ロバート・J・ソウヤー/内田昌之訳
 『スタープレックス』 解説  

 大野万紀

 ハヤカワ文庫SF
 1999年1月31日発行
 (株)早川書房
STARPLEX by Robert J. Sawyer (1996)
ISBN4-15-011257-6 C0197


 本書はロバート・J・ソウヤーの一九九六年の長篇 Starplex の全訳である。本書は(惜しくも受賞は逸したが)当年度のヒューゴー賞、ネビュラ賞の長篇部門候補作となって、ファンからもプロからも高い評価を受けた。
 わが国でもソウヤーの評価は非常に高い。異星の恐竜文明を描く〈キンタグリオ三部作〉の第一作『占星師アフサンの遠見鏡』Far-Seer(1992)はパソコン通信に専用の会議室が出来るくらい人気を集めたし、タイムトラベルを中心にとんでもないアイデアを山のように盛り込んだ『さよならダイノサウルス』End of an Era(1994)は、第二八回星雲賞の海外長篇部門を受賞した。さらにネビュラ賞受賞作である『ターミナル・エクスペリメント』The Terminal Experiment(1995)は、近未来を舞台にし、魂の存在を科学的に探求しようとする物語だが、SFファンだけでなく、ミステリや一般の読者の間でも評判になった。
 本書はそのソウヤーが、大宇宙を舞台にしてSFの楽しさを全面展開した、大娯楽宇宙SFである。と同時に、あっと驚くようなSF的アイデアをこれでもかとちりばめて、うるさ型のSFファンをもうならせる、ジェイムズ・P・ホーガンもびっくりの超ハードSFでもある。

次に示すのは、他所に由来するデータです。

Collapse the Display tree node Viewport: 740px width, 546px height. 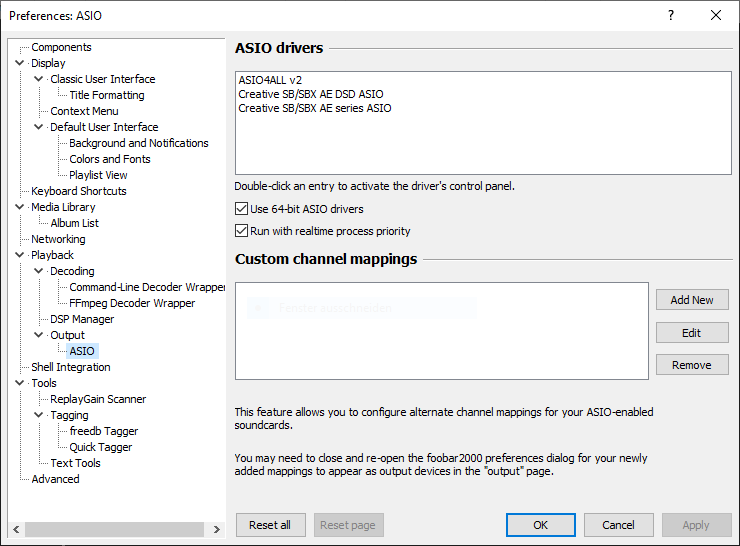pos(20,63)
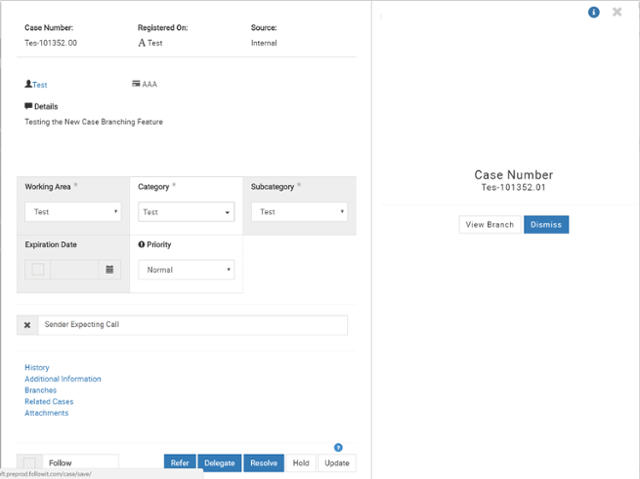
Task: Toggle the Expiration Date checkbox
Action: [38, 270]
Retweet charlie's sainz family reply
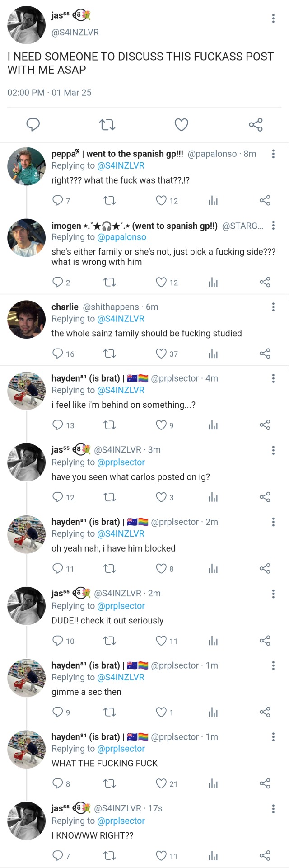The width and height of the screenshot is (289, 868). pyautogui.click(x=110, y=354)
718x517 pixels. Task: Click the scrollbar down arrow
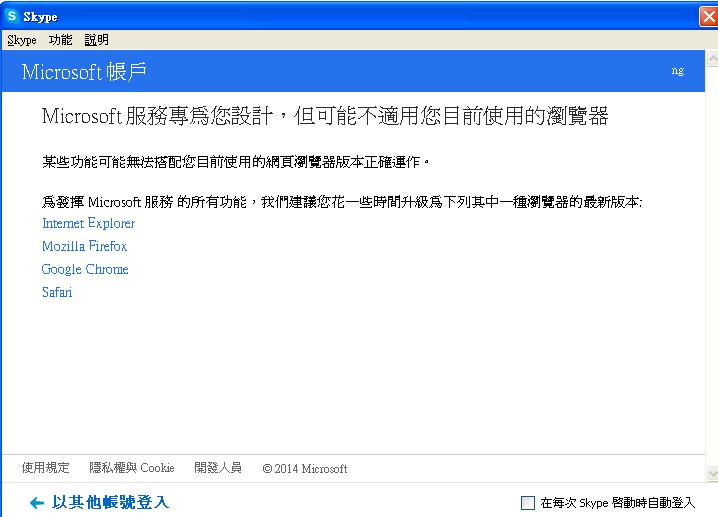(711, 473)
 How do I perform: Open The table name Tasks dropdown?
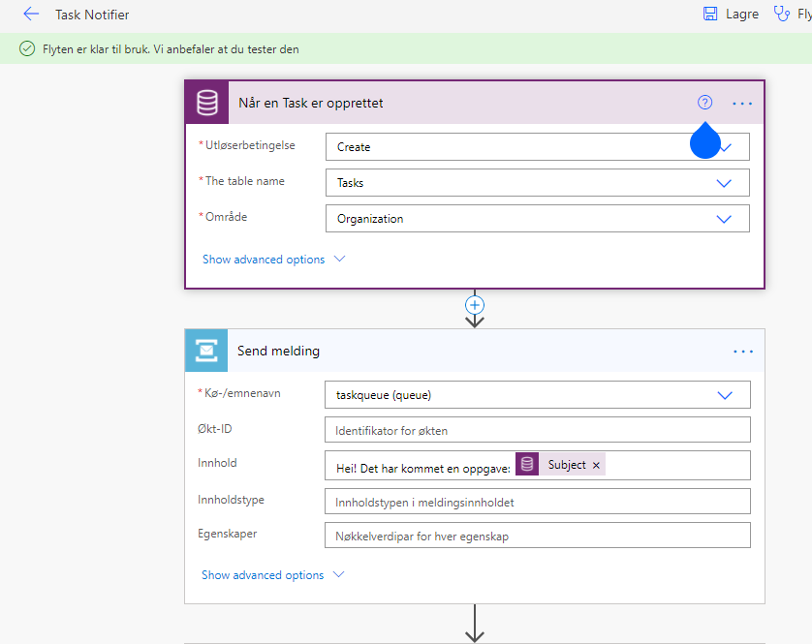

 スタープレックスとは、人類とイルカ族、ブタに似た気性の荒いウォルダフード族、そして七つの要素からなるゲシュタルト生命体であるイブ族という四種類の知的生物が共同で築き上げた惑星連邦の、巨大な宇宙探査船である。直径二九〇メートル、七〇層のデッキに一千名の乗員をかかえ、五四隻の小型調査船の母艦ともなっている。その中には、イルカ族のために、小さな海まで用意されているのだ。
 人類はハイパースペースを発見し、光速を越えるスピードで宇宙を旅することができるようになった。しかし、その超光速をもってしても恒星間を渡るのは何年もかかる大事業だった。ところがある時、銀河系の半分を一瞬で横断してしまえるような、ショートカットと呼ばれる銀河系全体に張り巡らされたネットワークが発見された。その建造者が誰なのか、何のために作られたのかはわからない。だがそのネットワークを利用して、人類はウォルダフード族やイブ族といった異星人とも接触し、惑星連邦を築くこともできたのだ。
 その惑星連邦が新たなショートカットを探究し、異星文明とのファーストコンタクトをも行えるように建造したのが、科学調査船スタープレックスである。指揮官は人間の社会学者キース・ランシング。物理学部門の責任者はウォルダフード族のジャグ。生物学部門の責任者は人間のリサで、彼女はキースの妻でもある。
 彼らは今、とある星系で調査中、不思議な現象に遭遇していた。空気のない宇宙空間であるにもかかわらず、観測された星がまたたいているのだ!

 SFファンならこういう設定だけでもうわくわくしてくるでしょう。ここには過去の宇宙SFのおいしいアイデアがたっぷりと含まれている。一千人の乗員からなる巨大宇宙船での宇宙探査といえば、A・E・ヴァン・ヴォクトの『宇宙船ビーグル号』を思い起こす人も多いだろう。その内部が一枚岩ではなく、乗員間の反目や権力闘争があるといえば、ますますその印象が強まる(もっともソウヤーはそんなうっとうしいテーマはごくさらりと流している。彼の目はもっと外側を向いているのだ)。人類やイルカや異星人がいっしょに乗り込んで協力しているという面では、デイヴィッド・ブリンの『スタータイド・ライジング』を始めとするシリーズが連想される。また、いつ誰が作ったかもわからない、銀河を巡るショートカット・ネットワークといえば、これはフレデリック・ポールの『ゲイトウエイ』だろう。しかしそれよりも何よりも、本書を読んでおそらく誰もが思い浮かべるのは、〈宇宙大作戦/スタートレック〉シリーズに違いない。キース指揮官がカーク船長なのは明かとして、他のメンバーがそれぞれ誰に当たるのかを想像してみるのも面白いだろう。
 もちろん本書は〈スタートレック〉のパロディではないのだから、実際にそんな対応があるわけではない。ただスタープレックスのデッキの雰囲気、そこで交わされる会話のユーモア感覚などに、あのシリーズの影響が色濃く現れているように思えるのだ。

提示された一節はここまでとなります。